3. **Add your own queries**: Think of a social science research question and test it.

In [None]:
# YOUR CODE HERE

# Experiment 1: Try different top_k_retrieve values
# for k in [10, 20, 50, 100]:
#     results = retrieve_and_rerank("your query here", top_k_retrieve=k)
#     print(f"top_k_retrieve={k}: ...")

# Experiment 2: Try a different cross-encoder model
# cross_encoder_v2 = CrossEncoder('cross-encoder/ms-marco-TinyBERT-L-2-v2')
# ...

# Experiment 3: Add your own social science query
# my_query = "..."
# retrieve_and_rerank(my_query)

## Bonus: Deploy as a Gradio App

Let's turn our two-stage retrieval pipeline into an interactive search interface. Users can type natural-language queries and see reranked results instantly.

In [None]:
try:
    !pip install gradio -q
    import gradio as gr

    def search_and_rerank(query, top_k=5):
        """Search and rerank, returning formatted markdown results."""
        if not query.strip():
            return "Please enter a search query."
        results = retrieve_and_rerank(query, top_k_retrieve=20, top_k_final=int(top_k))
        output = f"## Results for: *{query}*\n\n"
        for _, row in results.iterrows():
            output += f"**[{row['rank']}]** (score: {row['ce_score']:.3f}) **{row['title']}**\n\n"
            output += f"> {row['text'][:150]}...\n\n---\n\n"
        return output

    demo = gr.Interface(
        fn=search_and_rerank,
        inputs=[
            gr.Textbox(lines=2, placeholder="Enter a search query..."),
            gr.Slider(minimum=1, maximum=10, value=5, step=1, label="Number of results"),
        ],
        outputs=gr.Markdown(label="Search Results"),
        title="Semantic Search with Reranking",
        description="Two-stage retrieval: bi-encoder (fast) â†’ cross-encoder (accurate). Search 300 scientific abstracts.",
        examples=[["How do vaccines protect against infections?"], ["genetic factors in cancer risk"]],
    )
    demo.launch(share=True)

except ImportError:
    print("Gradio not available. Install with: pip install gradio")

## 7. Summary & Takeaways

**Two-stage retrieval is the standard approach in production search systems.** Nearly every modern search engine -- from Google to academic paper search -- uses some form of this pattern.

Key points:

- **Bi-encoders** encode queries and documents independently. They are fast and scalable (millions of documents) but miss fine-grained query-document interactions.
- **Cross-encoders** process the query and document together. They are much more accurate but too slow to apply to an entire corpus.
- **The two-stage pipeline** combines both: bi-encoder for fast candidate retrieval, cross-encoder for precise reranking. This gives us speed *and* accuracy.
- **The pipeline is modular**: you can swap out the bi-encoder, the cross-encoder, the vector index, or the candidate pool size independently. This makes it easy to experiment and improve.

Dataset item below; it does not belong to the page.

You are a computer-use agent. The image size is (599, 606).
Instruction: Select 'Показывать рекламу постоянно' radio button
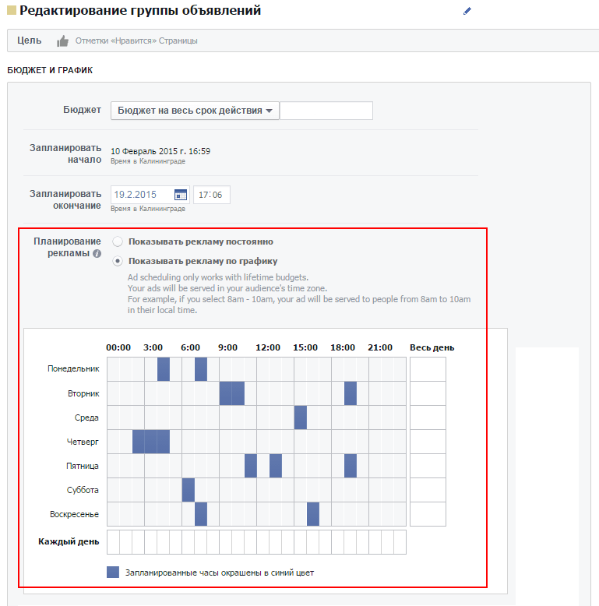tap(118, 241)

**Social science applications:**

- **Finding relevant policy documents** in large government archives
- **Academic paper retrieval** for literature reviews
- **Case law search** in legal research
- **Survey response matching** for qualitative analysis
- **Media analysis** -- finding relevant news articles on specific social issues

In the next notebook, we will look at how to fine-tune these models on domain-specific data to further improve retrieval quality.